A son arrivée, le directeur m'accueille. C'est un "blanc", français de souche mais naturalisé haïtien. Il est très sympathique et me propose d'emblée de me présenter au directeur médical, chirurgien également, Elie Bazelais. M. Martinot le directeur s'efface rapidement. Dommage, j'aurais aimé échanger d'avantage avec lui ...

Nous faisons le tour des services. Il semblerait que personne ne soit informé de ma venue. 
L'infimière-cadre (que l'on appelle ici superviseuse) en service ce matin se montre contrariée à l'idée de me prendre en charge. Elle n'avait pas prévue cela ce matin et manifeste un certain mécontentement ... Elie me laisse pourtant entre ses mains ... Impression étrange de ressembler à une patate chaude ...

L'infirmière s'appelle Rose-Henriette Bernadotte (et pas Bernadette, ce n'est pas une faute de frappe). Je peux l'appeler Bernadotte, Rose-Henriette, ou encore Miss Bernadotte, c'est au choix, je n'ai qu'à décider. Ici, toutes les infimières me sont présentées avec des "Miss" avant le nom. C'est ainsi que nous avons des Miss Ligondé, Miss Raphaël, Miss Derisier, ou encore Miss Belfort ... Et c'est de cette façon qu'elles se nomment entre elles. J'ai intérêt à en faire autant si je ne veux pas être largué, car les prénoms ne sont pas plus faciles à mémoriser : Nephtalie, Damie, Katery ...
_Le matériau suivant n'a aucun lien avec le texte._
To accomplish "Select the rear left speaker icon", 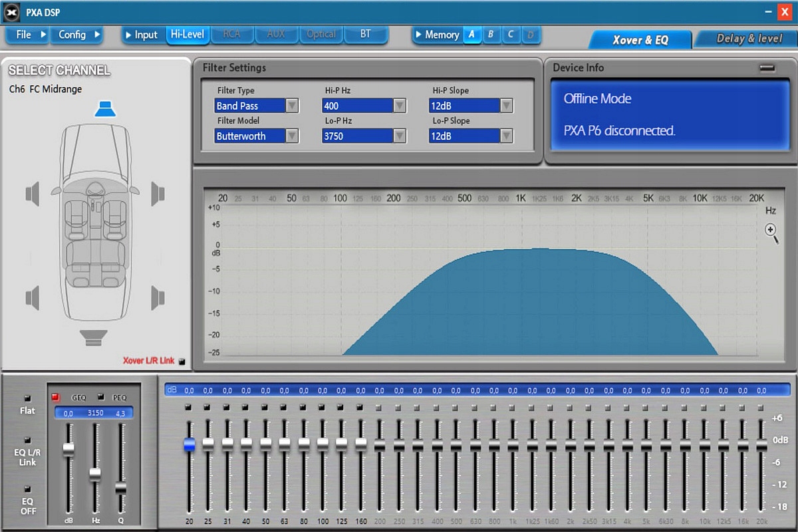I will [x=33, y=297].
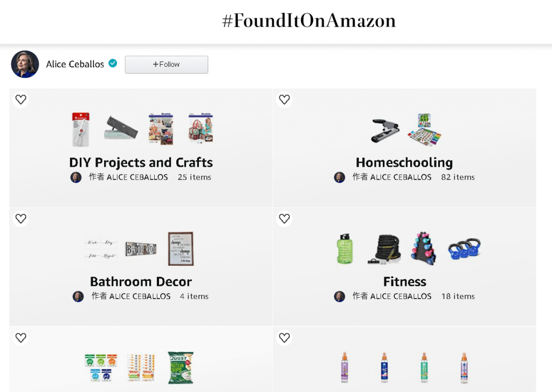Viewport: 552px width, 392px height.
Task: Toggle heart on Homeschooling list
Action: point(284,99)
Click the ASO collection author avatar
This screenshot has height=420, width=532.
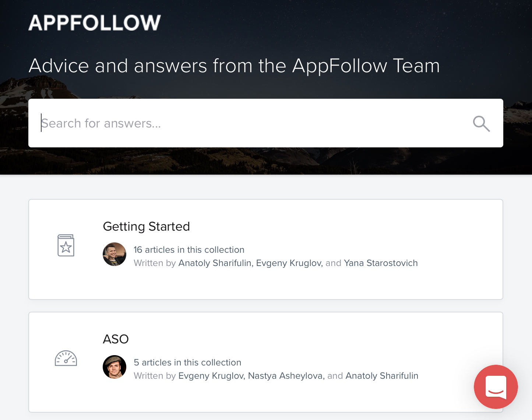(x=114, y=367)
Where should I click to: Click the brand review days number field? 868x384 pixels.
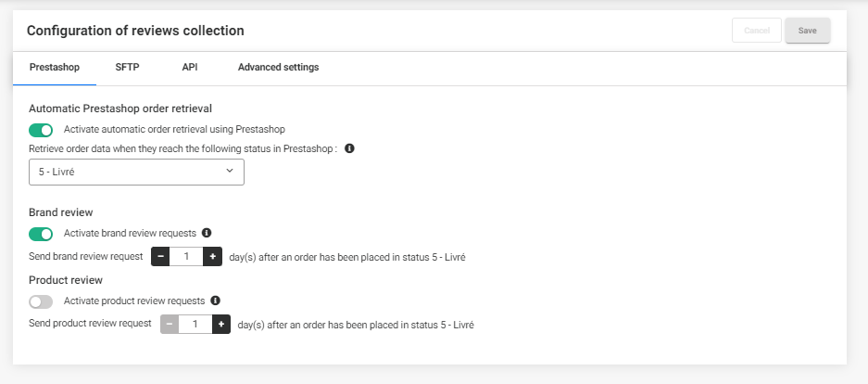tap(186, 257)
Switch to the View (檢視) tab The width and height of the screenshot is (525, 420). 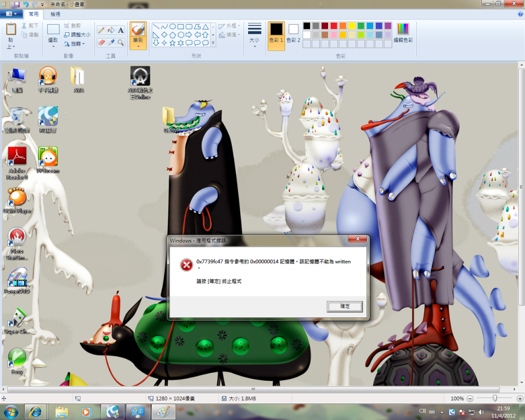click(55, 14)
Rose-Henriette a vite changé d'attitude avec moi. Elle est en réalité très sympa et rapidement elle me présente comment est organisée la prise en charge des patients à l'hôpital (développée sur la page L'Hôpital pour ceux que cela intéresse). Je pense qu'elle n'a pas apprécié, à juste titre, de se trouver devant le fait accompli, et je regrette un peu que le directeur n'ait pas annoncé la couleur à toute l'équipe ...

Après avoir pris connaissance de l'aspect administratif de la prise en charge, je peux assister à quelques soins en chambre, auprès des patients, dont la pose d'une voie veineuse sèche (cathéter laissé libre pour d'éventuelles injections).
Et force est de constater que c'est pas comme chez nous :-)
A commencer par les précautions d'hygiène, très éloignées de ce que l'on apprend à l'IFSI. L'aseptie est plus que rudimentaire, et les gants en latex, obligatoires pour toute manipulation d'aiguille, font offices ici ... de garrot !







samedi 21 mars 2015

Les hauts de Port-au-Prince

Petite excursion sur les hauteurs de Port-au-Prince



En guise d'introduction à ce long séjour, Damien me propose d'aller prendre le frais à 1400 m d'altitudes sur les premières montagnes qui encerclent la capitale. 
Après une heure et demi de trajet (la sortie de la ville est toujours très compliquée), nous arrivons dans un endroit assez magique, très escarpé, où chaque parcelle de terre est cultivée. 
Nous traversons les cultures par des petits sentiers. La vie est omniprésente, même ici. Un haïtien dévale le chemin, tiré par deux petits cochons en laisse. Il s'écarte à notre arrivée, nous salue, sourire radieux, et reprend sa route, happé par les cochonnets sur-excités qui couinent tant qu'ils peuvent ! Image surréaliste ...




vendredi 20 mars 2015

Mon arrivée en Haïti

Vendredi 20 mars 2015 à 18h30 : arrivée à Port-au-Prince. Température : 28°C


Route vers le quartier Turgeau où vit Damien

A la sortie de l'aéroport, Damien m'attend et m'accueille.
La nuit est déjà tombée sur la capitale haïtienne. Impression de déjà vu. Une chaleur légèrement moite qui colle un peu à la peau, une foule qui s'active dans les rues, à pied, à moto, en voiture, en bus, du bruit, des klaxons ... Je pense à Dakar, automatiquement.
Mais Damien me précise que la comparaison s'arrête là. Malgré les apparences, Haïti, ce n'est pas le Sénégal, c'est tout autre chose, de complexe, impossible à résumer en quelques lignes, et à l'heure où j'écris ces lignes, soit près de 48h après mon arrivée, je peux d'ores et déjà confirmer ces affirmations !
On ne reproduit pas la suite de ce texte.